Barbara: Yes. Always it’s the three pillars. I’m sorry to be tedious and redundant. But again, the fixation on the leader is, in my view, misplaced. The leader depends on, okay, what’s the problem here that needs to be addressed? Maybe there’s no problem. Maybe there’s multiple problems. Let’s look at, Mary Berra of General Motors has a certain set of tasks in 2021 that were inconceivable to her when she first came into office as a CEO. She’s all into EVs now, electric vehicles. Who would have thought, until very recently, that’s where General Motors is determined to go? But in the wake of the success of Tesla in the last 12 months, the remarkable market success of Elon Musk, she’s looking over her shoulder and going, “Hmm, maybe that’s the direction in which we should head.”
But she couldn’t have known that, at least not to the degree even just a few short years ago. In other words, what’s important when I say context is not just the nature of the organization, or the community, or the country, but also the moment in time. In other words, leadership in 2021 is going to be different from leadership even a year ago, pre-pandemic. So, times change, things change, pay attention to the context, which includes the moment in time.
Nathalie: That’s brilliant. With all of these questions that I’m sending over to you, and I imagine you get asked a lot of these, is there a question that you wish people would ask you, but they haven’t yet?
Barbara: Well, I think the thing that frustrates me the most, since I’ve been in this field for several decades, is that we are doing, as I said earlier, Nathalie, and now I’m repeating myself, but if you’re asking me what bothers me, it’s not exactly your question, but I wonder why leadership, why people who work in the field of leadership have been so resistant to doing the collaborative work that should be done, so that learning how to lead wisely and well can be uniform, and sophisticated, and demanding in a way that it generally is not. At this point in time, everybody does their own thing in the leadership universe. And there is nearly, again, it’s just unlike medicine and law, where at one point physicians decided they needed to get serious, that there was a core curriculum, that there were certain standards, certain measurements of what constitutes excellence, certain credentialing that was apt.

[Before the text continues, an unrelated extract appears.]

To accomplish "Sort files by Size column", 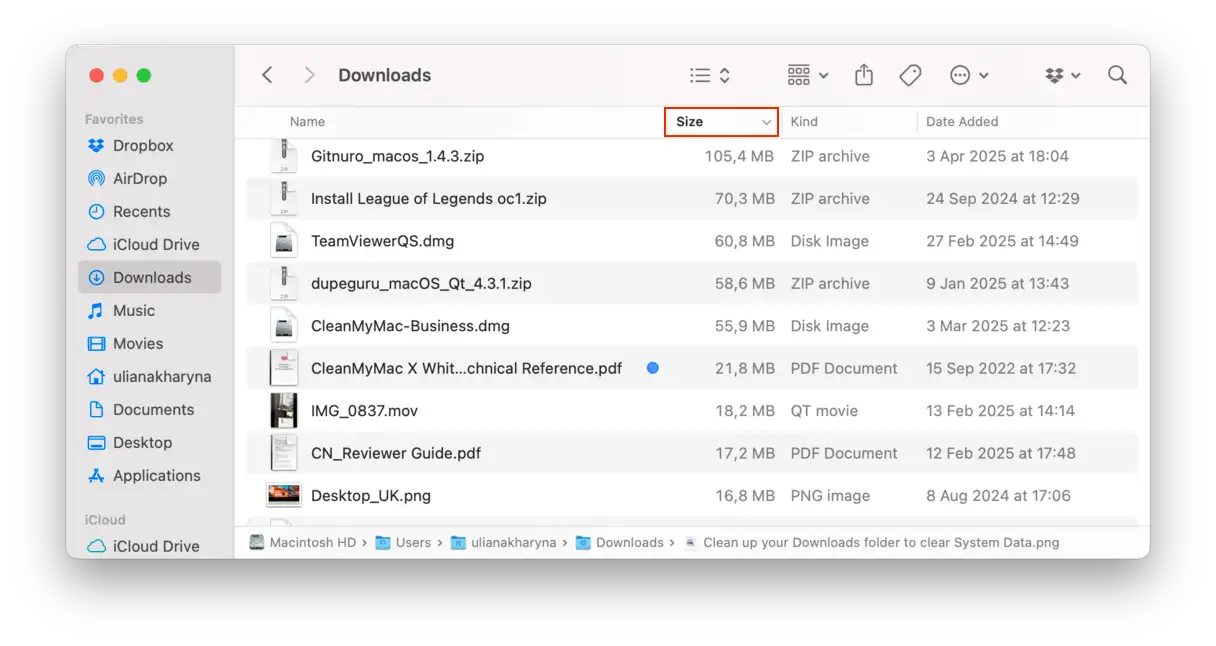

You can’t just call yourself a doctor, if you decide you’re good at curing people. You need to get an education and have a license. On the other hand, you can call yourself a leader, as Donald Trump did, and get elected the president of the United States without any qualifications whatsoever, which is not his fault. And it’s not the fault of the American people. I would say it’s the fault of people in our line of work, who are not putting in the necessary labor to elevate leadership learning to a level higher than it is and has been for the last 40, 50 years.